UNM-Valencia will receive more than $1.09 million for the first budget period, from Oct. 2016 to Sept. 2017, with the remaining $3.9 million being dispersed over the subsequent four years.

“We are thrilled to be awarded a grant that will provide direct service to STEM students,” said Alice Letteney, chief executive officer of UNM-Valencia.

The purpose of the HSI-STEM program, led by Regent’s Professor Miriam Chavez, is to develop and carry out activities to improve and expand UNM-Valencia’s capacity to serve Hispanic (H) and other low-income (LI) students.

The HSI-STEM grant will fund the Reaching Rural STEM Students (R2S2) project, which has three major goals:

• Increase the number, persistence, and success of full-time H/LI students majoring in STEM degree programs;
• Increase the number of H/LI students graduating with a STEM associates or certificate;
• Increase the number of H/LI students retained in STEM programs after transfer.

“These project goals are very important, as they will give our students the skills needed to graduate on time in high-need STEM degrees,” said Program Manager of Contracts and Grants Cindy Shue.

The goals, according to the grant, will be accomplished by implementing expanded student support services—an undergraduate research program, an industry outreach program—a new course focusing on program data analytics, and establishing strong partnerships to improve post-transfer persistence with other colleges.

“The grant will hire staff and faculty to inform students in K-12 about STEM careers and connect with business and industry partners.
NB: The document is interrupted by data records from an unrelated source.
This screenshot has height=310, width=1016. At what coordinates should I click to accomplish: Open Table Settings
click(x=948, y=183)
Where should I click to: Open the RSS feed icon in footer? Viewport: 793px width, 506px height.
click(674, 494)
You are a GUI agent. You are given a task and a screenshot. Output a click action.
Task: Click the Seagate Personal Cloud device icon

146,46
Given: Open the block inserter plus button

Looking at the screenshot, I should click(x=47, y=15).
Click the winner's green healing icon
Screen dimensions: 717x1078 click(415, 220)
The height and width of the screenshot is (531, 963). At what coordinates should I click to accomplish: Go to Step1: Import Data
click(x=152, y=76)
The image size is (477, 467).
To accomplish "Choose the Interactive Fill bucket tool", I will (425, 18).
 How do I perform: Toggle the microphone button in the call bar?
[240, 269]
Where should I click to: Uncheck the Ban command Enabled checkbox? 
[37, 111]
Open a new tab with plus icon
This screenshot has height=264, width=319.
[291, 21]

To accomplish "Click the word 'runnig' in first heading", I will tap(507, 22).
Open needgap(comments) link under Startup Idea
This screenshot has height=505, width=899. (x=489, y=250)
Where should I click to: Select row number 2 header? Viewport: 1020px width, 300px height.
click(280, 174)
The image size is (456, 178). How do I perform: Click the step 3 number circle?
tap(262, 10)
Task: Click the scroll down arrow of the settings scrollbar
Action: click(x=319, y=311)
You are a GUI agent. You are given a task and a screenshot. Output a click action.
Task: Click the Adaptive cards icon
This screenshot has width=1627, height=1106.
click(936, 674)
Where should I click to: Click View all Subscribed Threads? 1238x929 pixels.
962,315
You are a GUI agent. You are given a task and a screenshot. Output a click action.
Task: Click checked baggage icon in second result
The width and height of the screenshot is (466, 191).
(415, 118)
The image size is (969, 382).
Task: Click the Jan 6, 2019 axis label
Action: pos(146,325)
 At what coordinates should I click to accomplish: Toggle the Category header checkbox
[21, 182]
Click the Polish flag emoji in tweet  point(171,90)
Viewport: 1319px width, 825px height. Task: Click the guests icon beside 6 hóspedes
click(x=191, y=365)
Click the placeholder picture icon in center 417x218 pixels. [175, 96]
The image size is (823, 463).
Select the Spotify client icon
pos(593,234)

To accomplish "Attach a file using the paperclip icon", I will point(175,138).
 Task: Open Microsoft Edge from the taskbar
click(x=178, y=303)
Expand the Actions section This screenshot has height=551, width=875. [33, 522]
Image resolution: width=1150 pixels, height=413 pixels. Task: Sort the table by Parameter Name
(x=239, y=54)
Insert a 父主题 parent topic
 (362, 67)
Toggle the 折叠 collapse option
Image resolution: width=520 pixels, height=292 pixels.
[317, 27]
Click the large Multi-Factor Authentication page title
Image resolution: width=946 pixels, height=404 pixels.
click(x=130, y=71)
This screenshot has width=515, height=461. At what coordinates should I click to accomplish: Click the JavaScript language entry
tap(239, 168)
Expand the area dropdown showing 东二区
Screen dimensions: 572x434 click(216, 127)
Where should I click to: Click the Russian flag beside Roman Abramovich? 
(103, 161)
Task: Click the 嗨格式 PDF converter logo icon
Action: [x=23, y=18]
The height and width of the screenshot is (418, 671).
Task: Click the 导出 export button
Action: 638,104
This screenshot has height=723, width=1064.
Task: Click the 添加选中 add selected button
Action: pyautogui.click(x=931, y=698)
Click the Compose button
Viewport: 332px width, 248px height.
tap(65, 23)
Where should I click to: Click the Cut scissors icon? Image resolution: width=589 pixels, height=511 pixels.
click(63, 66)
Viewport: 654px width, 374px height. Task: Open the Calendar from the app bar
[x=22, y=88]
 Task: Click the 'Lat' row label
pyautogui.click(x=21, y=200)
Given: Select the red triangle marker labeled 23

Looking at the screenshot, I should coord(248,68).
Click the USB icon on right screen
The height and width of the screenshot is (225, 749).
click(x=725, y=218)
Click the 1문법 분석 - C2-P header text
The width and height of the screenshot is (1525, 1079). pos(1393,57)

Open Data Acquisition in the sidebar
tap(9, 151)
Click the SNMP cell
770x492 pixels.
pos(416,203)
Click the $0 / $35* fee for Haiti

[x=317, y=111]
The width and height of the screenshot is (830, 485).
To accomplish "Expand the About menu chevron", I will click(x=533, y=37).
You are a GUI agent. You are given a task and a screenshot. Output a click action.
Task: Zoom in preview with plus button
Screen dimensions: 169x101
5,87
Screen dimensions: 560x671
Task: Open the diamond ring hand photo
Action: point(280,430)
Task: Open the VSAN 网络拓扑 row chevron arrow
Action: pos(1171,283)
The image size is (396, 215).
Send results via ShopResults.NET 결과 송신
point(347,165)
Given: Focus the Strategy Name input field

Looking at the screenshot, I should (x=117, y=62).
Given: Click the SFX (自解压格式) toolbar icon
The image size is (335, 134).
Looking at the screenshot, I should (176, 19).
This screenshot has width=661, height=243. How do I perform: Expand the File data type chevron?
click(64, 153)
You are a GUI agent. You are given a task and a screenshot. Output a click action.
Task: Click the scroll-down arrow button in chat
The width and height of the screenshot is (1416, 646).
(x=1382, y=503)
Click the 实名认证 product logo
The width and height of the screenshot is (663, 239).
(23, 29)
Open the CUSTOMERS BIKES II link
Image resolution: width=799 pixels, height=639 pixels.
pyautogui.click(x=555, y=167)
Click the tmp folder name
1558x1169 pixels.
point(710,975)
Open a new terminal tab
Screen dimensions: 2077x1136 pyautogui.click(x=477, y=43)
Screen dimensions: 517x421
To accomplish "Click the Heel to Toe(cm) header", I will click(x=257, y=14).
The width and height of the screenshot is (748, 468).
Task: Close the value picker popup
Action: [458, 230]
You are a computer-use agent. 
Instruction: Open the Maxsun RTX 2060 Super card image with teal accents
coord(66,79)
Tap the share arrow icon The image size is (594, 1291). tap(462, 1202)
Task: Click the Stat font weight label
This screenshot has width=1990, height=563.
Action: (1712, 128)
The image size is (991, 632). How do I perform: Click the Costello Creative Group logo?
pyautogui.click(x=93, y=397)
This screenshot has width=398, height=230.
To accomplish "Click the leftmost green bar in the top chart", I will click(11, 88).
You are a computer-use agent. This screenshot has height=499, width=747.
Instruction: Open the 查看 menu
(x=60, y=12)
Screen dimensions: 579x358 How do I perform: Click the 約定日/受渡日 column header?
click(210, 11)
It will teach students about financial literacy — how to manage their money, including educational loans while attending college and beyond,” Letteney said. “Training in undergraduate research and support for transfer students attending UNM-Main Campus and New Mexico Tech are other features of the project.”

During the 2014-15 academic year, UNM-Valencia’s enrollment was 2,077 students; 37 percent were STEM majors. Of those students, 64 percent were Hispanic, 52 percent low-income and 80 percent were either Hispanic or low-income.

“This project will give our students the confidence to complete their degree and transfer to four-year research universities and thrive,” says Shue. “We are excited for the professional and educational opportunities this brings to our campus and our communities.”